Mayor Giovanni Italiano said the City was unable to identify any available land that met Rotary’s request for 5000sq m.
“The City considered potentially suitable land that could meet these requirements but determined that the land was either already occupied by other organisations or required by the City for conservation and wildlife protection purposes,” Cr Italiano said.
Scarborough Rotary Club president Brian Richards said volunteers had built more than 30,000 wheelchairs for disadvantaged children for more than 20 years at a commercial property in Wangara.
“We were pretty disappointed because we are looking at an outlet to make wheelchairs in the City of Stirling because we are based in Scarborough,” Mr Richards said.
“We rent units in Wangara but we could be shelved out of there at anytime so we want to get something permanent to plan things better.
“We’d like it to be in the shire because we’ve been in Scarborough for 56 years this year.”
Councillor Karen Caddy said the project currently ran from a property provided to the Rotary club for a peppercorn rent.

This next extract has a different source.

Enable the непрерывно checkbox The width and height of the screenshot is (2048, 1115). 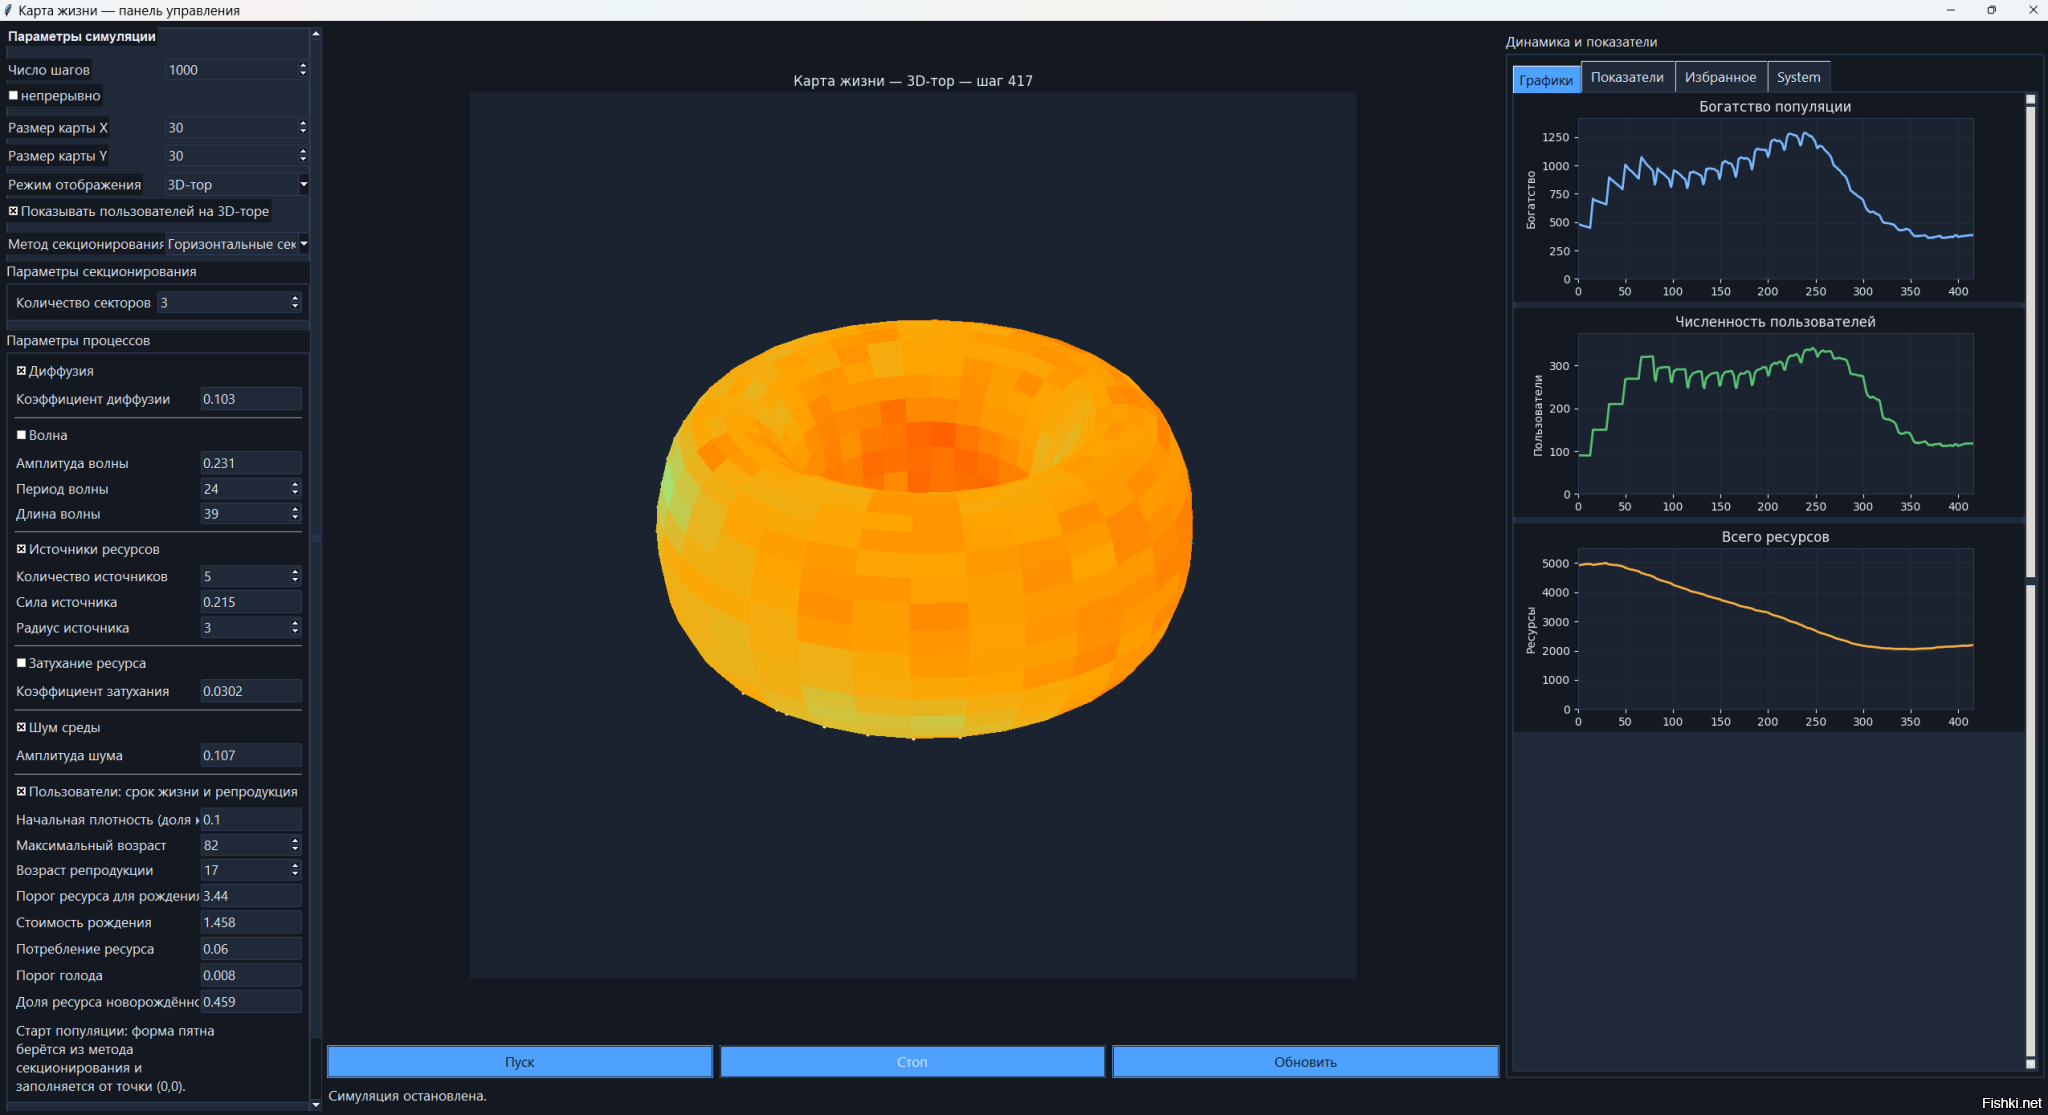(14, 96)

“It would be nice for them to operate within the City of Stirling but the land required of 5000sq m is onerous,” Cr Caddy said.
Mr Richards said building the wheelchairs was a large-scale project that required a semi-commercial space.
“We’ve got about 180 volunteers, many of whom are former engineers, who work in the space making about 340 wheelchairs a month,” he said.
“We’ve got 76 countries we send wheelchairs to but the majority have gone into Cambodia, Vietnam and South East Asia and African countries.”
Member Don Brooks said he had been to China to donate wheelchairs 12 times.